Abstract Over the past decades, density functional theory (DFT) calculations have been utilized in various fields such as materials science and semiconductor devices. However, due to the inherent nature of DFT calculations, which rigorously consider interactions between atoms, they require significant computational cost. To address this, extensive research has recently focused on training neural networks to replace DFT calculations. However, previous methods for training neural networks necessitated an extensive number of DFT simulations to acquire the ground truth (Hamiltonians). Conversely, when dealing with a limited amount of training data, deep learning models often display increased errors in predicting Hamiltonians and band structures for testing data. This phenomenon poses the potential risk of generating inaccurate physical interpretations, including the emergence of unphysical branches within band structures.

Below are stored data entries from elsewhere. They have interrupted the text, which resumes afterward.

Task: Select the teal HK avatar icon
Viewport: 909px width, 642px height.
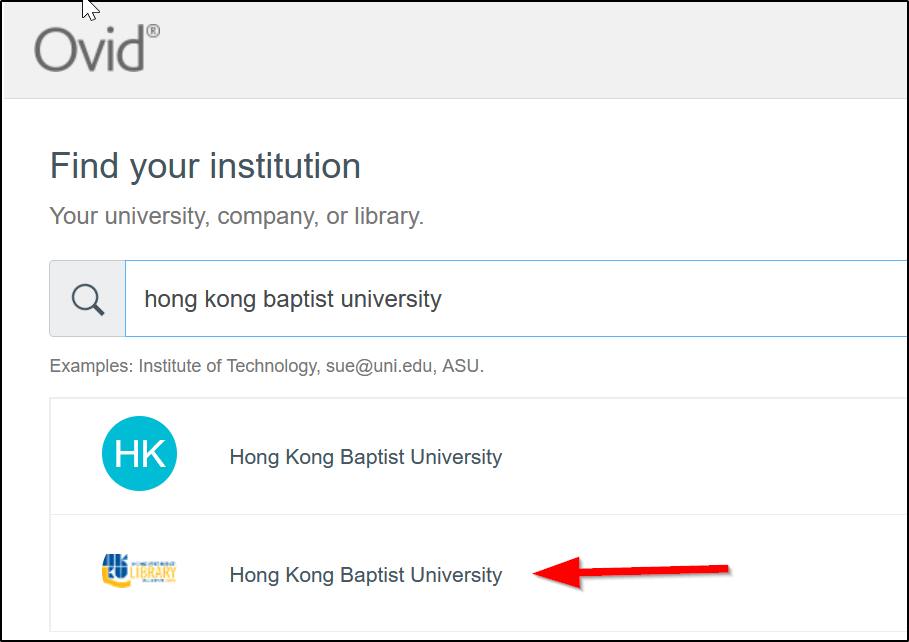Action: coord(139,453)
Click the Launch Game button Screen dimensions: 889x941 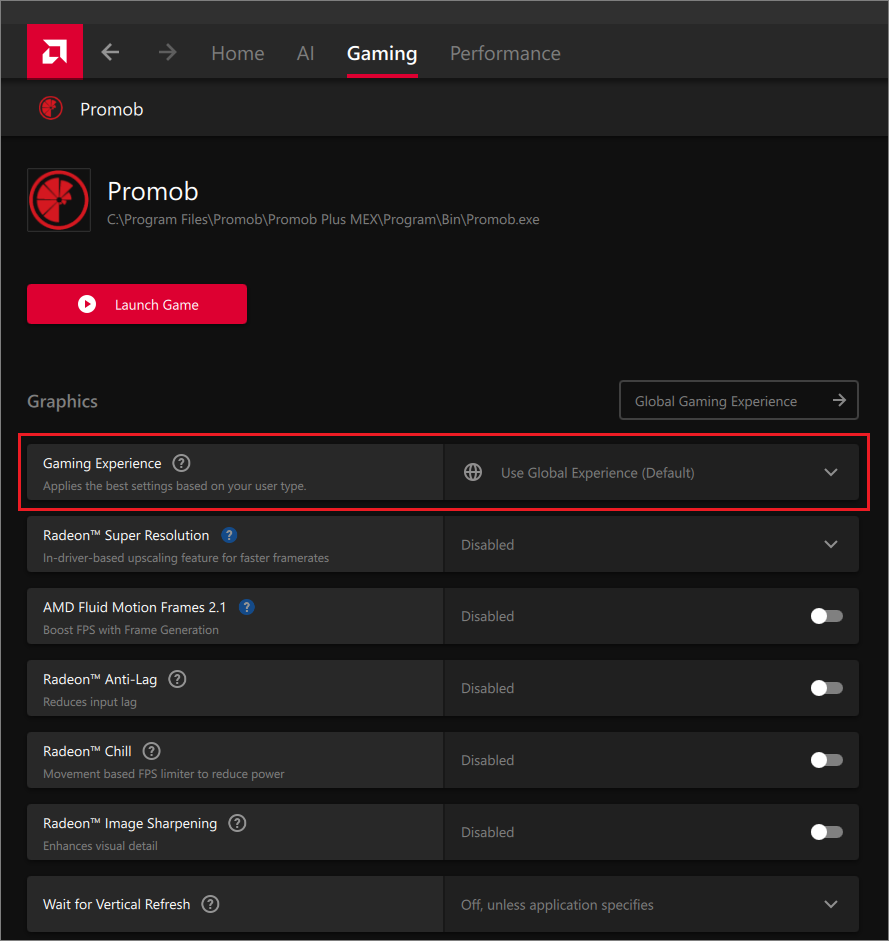pyautogui.click(x=137, y=304)
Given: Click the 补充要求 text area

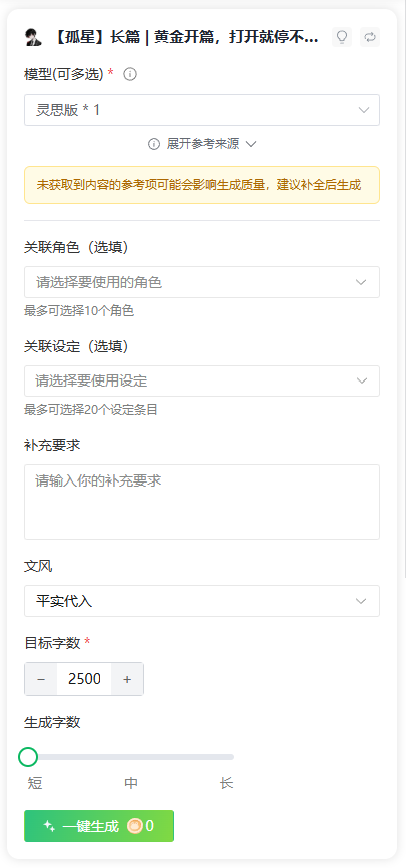Looking at the screenshot, I should 202,502.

To tackle this challenge, we propose a novel deep learning-based method for calculating DFT Hamiltonians, specifically tailored to produce accurate results with limited training data. Our framework not only employs supervised learning with the calculated Hamiltonian but also generates pseudo Hamiltonians (targets for unlabeled data) and trains the neural networks on unlabeled data. Particularly, our approach, which leverages unlabeled data, is noteworthy as it marks the first attempt in the field of neural network Hamiltonians. Our framework showcases the superior performance of our framework compared to the state-of-the-art approach across various datasets, such as MoS2, Bi2Te3, HfO2, and InGaAs. Moreover, our framework demonstrates enhanced generalization performance by effectively utilizing unlabeled data, achieving noteworthy results when evaluated on data more complex than the training set, such as configurations with more atoms and temperature ranges outside the training data.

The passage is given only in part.